In January, 2014 Mark purchased the first of his four Tigercat track machines, an LH855C fitted with a Waratah HTH624C harvester head. The machine went to work in Tumut, in southern New South Wales where Mark established the concept of using modern day leveling, felling and shovelling machines to replace the traditional cable operations that others had tried in the region. With extreme slopes in the rich clay region on the western side of the Snowy Mountains, part of Australia’s Great Dividing Range, these machines comfortably work on upwards of 60% slopes.

Sunchip recently purchased another LH855C harvester along with an LS855C fitted with the Tigercat 5195 directional felling saw for felling and shovelling large 1,2-1,8 m³ (1.75-2.5 ton) radiata pine in the Oberon region slightly north of Tumut. The machine works its way uphill, laying the trees perpendicular across the slope in a row. The HTH624C equipped LH855C processes the trees which are then extracted with a conventional forwarder.

Once the slope, terrain or moisture levels become too challenging for the forwarder, the LS855C will shovel the trees either up or down the slope to where the traditional ground based crew can process and extract them. Mark says, “This felling and shovelling concept that is now getting very popular in New Zealand isn’t really that new, but the reliability, safety and productivity of the Tigercats on steep slopes leave the other brands for dead. The modified ground based cut-to-length system is more expensive than a simple cut-to-length operation, but is cheaper and safer to run than the cable operations that were used in the past.”

With the addition of a flat-based Tigercat 860C equipped with the 5702 felling saw into his Queensland operations in May 2014, Mark clearly states, “I’m very happy with the Tigercat product and the passion that they have in supporting and developing the machines. Without doubt these machines are the best I have ever owned in their category. Tigercat is not afraid to listen to what the customer wants.”

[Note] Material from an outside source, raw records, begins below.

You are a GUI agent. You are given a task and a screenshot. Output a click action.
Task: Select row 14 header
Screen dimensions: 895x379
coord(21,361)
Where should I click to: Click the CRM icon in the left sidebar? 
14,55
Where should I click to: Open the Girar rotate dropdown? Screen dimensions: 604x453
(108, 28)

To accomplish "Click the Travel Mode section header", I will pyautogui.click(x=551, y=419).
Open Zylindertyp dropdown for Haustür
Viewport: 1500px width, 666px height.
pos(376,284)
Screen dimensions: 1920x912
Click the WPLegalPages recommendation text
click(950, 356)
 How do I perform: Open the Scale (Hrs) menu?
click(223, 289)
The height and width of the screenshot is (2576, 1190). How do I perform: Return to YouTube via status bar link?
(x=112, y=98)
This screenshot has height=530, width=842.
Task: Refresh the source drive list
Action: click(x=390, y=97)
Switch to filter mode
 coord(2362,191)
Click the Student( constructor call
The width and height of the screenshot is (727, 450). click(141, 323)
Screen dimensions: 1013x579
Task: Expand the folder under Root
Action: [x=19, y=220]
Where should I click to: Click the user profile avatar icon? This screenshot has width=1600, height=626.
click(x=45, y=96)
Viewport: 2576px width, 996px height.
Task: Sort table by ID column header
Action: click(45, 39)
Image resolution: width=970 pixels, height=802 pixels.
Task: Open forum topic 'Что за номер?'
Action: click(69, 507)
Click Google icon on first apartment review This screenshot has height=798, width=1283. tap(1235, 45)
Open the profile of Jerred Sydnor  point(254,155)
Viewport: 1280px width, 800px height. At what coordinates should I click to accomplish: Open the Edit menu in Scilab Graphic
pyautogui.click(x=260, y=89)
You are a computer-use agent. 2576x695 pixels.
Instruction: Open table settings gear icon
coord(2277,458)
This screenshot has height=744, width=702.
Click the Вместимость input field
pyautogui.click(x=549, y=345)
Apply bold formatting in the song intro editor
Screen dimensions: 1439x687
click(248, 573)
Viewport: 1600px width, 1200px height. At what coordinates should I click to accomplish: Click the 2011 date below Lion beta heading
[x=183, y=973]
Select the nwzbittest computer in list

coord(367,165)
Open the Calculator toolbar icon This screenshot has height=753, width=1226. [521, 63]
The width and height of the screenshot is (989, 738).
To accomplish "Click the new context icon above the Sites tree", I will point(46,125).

During a quick trip to Canada last December, Mark and his son Sam were not only able to meet with senior management and engineering teams, but also saw the dedication, passion and quality that goes into all Tigercat machines, including Mark’s second LS855C shovel logger as it was being assembled on the shop floor. Mark continues to look for new opportunities to improve his company’s flexibility and states that his relationship with Tigercat is a big part of his plans going forward.